El insulto se ha convertido en costumbre. Las buenas maneras están en desuso. Más aún, si en ciertos espectáculos televisivos faltan los ingredientes malsonantes, desciende incluso el índice de telespectadores.
Concédenos, pues, una medida de gracia que compense nuestras intemperancias. Y haznos entender que, mientras no veamos en quien está a nuestro lado, un rostro que descubrir, contemplar y acariciar, los refinamientos más sofisticados serán siempre formales y los trajes más costosos no conseguirán enmascarar nuestra alma de andrajosos.

28Santa María, mujer elegante, tú que supiste ver con tanta atención el paso de Dios en tu vida, haz que nosotros sepamos captar su brisa. También él es muy elegante y difícilmente irrumpe en nuestra historia con la fuerza del fuego, del huracán o del terremoto; lo hace como en el monte Horeb, se hace oír en el susurrar ligero de la fronda.

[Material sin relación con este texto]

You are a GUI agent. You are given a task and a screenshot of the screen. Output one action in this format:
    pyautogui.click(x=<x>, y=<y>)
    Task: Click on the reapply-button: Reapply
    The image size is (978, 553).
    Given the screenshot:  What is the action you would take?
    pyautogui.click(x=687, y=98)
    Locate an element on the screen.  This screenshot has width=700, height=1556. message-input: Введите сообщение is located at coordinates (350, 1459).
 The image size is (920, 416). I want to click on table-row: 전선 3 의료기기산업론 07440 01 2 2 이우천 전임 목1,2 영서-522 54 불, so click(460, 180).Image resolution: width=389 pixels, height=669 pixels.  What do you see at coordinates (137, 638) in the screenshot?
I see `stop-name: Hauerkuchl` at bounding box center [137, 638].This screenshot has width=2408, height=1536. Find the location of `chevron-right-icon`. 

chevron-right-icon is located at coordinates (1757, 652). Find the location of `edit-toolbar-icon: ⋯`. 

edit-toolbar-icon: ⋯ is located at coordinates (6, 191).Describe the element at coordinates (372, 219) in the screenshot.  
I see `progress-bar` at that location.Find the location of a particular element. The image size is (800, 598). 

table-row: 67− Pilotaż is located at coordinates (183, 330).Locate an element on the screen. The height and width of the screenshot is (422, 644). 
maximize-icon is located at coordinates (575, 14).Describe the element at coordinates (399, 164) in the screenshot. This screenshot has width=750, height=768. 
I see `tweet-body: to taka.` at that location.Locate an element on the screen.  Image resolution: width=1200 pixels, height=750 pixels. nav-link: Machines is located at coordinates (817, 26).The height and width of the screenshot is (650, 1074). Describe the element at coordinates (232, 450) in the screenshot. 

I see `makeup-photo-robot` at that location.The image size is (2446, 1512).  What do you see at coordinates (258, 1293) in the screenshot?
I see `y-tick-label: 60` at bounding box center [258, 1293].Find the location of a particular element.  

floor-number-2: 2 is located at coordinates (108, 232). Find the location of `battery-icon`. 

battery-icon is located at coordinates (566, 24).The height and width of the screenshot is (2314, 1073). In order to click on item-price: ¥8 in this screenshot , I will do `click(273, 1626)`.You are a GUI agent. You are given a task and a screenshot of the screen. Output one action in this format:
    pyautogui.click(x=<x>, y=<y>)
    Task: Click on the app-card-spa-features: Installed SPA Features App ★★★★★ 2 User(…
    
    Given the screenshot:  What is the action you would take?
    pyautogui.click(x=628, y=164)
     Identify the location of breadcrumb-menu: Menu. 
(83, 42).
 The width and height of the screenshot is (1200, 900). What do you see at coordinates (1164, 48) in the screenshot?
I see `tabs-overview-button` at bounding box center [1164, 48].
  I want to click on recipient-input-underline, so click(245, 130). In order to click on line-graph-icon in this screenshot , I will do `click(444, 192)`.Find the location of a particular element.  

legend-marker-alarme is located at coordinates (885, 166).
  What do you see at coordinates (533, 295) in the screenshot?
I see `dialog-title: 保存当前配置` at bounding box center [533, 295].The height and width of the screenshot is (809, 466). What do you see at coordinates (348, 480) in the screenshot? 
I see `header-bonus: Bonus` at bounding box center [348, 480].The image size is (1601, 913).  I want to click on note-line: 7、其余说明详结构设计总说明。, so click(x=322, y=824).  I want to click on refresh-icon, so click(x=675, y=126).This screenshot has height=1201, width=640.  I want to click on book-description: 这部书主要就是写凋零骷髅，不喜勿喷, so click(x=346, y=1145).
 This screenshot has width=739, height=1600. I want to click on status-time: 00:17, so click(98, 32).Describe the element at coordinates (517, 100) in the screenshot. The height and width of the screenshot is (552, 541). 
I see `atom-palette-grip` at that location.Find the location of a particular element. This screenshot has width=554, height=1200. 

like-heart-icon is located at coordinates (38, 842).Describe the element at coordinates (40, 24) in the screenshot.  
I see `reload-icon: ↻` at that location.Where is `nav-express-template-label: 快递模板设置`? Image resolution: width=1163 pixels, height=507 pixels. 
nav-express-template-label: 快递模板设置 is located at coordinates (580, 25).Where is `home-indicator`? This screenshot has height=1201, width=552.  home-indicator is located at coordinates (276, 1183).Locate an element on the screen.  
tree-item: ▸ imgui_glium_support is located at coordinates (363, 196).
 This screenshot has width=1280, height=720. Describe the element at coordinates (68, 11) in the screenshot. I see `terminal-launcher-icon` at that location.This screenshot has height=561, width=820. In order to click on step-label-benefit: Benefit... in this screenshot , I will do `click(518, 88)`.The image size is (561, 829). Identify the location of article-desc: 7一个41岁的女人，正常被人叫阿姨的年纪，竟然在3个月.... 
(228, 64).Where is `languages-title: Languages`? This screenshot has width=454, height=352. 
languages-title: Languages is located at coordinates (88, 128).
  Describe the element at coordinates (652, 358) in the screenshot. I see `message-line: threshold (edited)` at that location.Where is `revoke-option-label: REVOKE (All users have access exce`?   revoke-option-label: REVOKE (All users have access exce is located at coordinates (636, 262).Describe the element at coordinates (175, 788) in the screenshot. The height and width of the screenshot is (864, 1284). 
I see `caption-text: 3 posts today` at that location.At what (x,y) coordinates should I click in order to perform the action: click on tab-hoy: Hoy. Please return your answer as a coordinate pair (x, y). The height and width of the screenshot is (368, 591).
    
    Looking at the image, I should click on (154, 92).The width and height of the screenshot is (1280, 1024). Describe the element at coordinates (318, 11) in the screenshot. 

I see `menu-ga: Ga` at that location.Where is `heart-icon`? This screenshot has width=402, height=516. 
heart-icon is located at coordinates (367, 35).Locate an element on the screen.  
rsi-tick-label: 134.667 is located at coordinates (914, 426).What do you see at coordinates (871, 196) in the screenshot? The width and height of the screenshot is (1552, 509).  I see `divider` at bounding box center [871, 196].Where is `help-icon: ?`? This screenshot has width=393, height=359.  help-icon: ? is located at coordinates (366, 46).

Se necesitan antenas delicadas para percibir su presencia. Es preciso un oído sensible para oír el rumor de sus pasos, cuando a la brisa de la tarde, como hacía con Adán, baja a nuestro jardín.
Ayúdanos a intuir toda la delicadeza de Dios en aquella expresión bíblica con la que él, el Señor, parece expresar el pudor de molestarnos (puede que fueras tú quien inspirara a Juan esas palabras mientras escribía el Apocalipsis): «Yo estoy a la puerta y llamo; si alguno oye mi voz y me abre, entraré en su casa, cenaré con él y él conmigo».
Haz que estemos dispuestos a responder, con la misma finura de tu estilo, a su llamada discreta, de tal modo que podamos abrirle en seguida la puerta, festejarle y llevarle a la mesa con nosotros. Y ya que él se detiene, ¿por qué no te quedas tú también a cenar?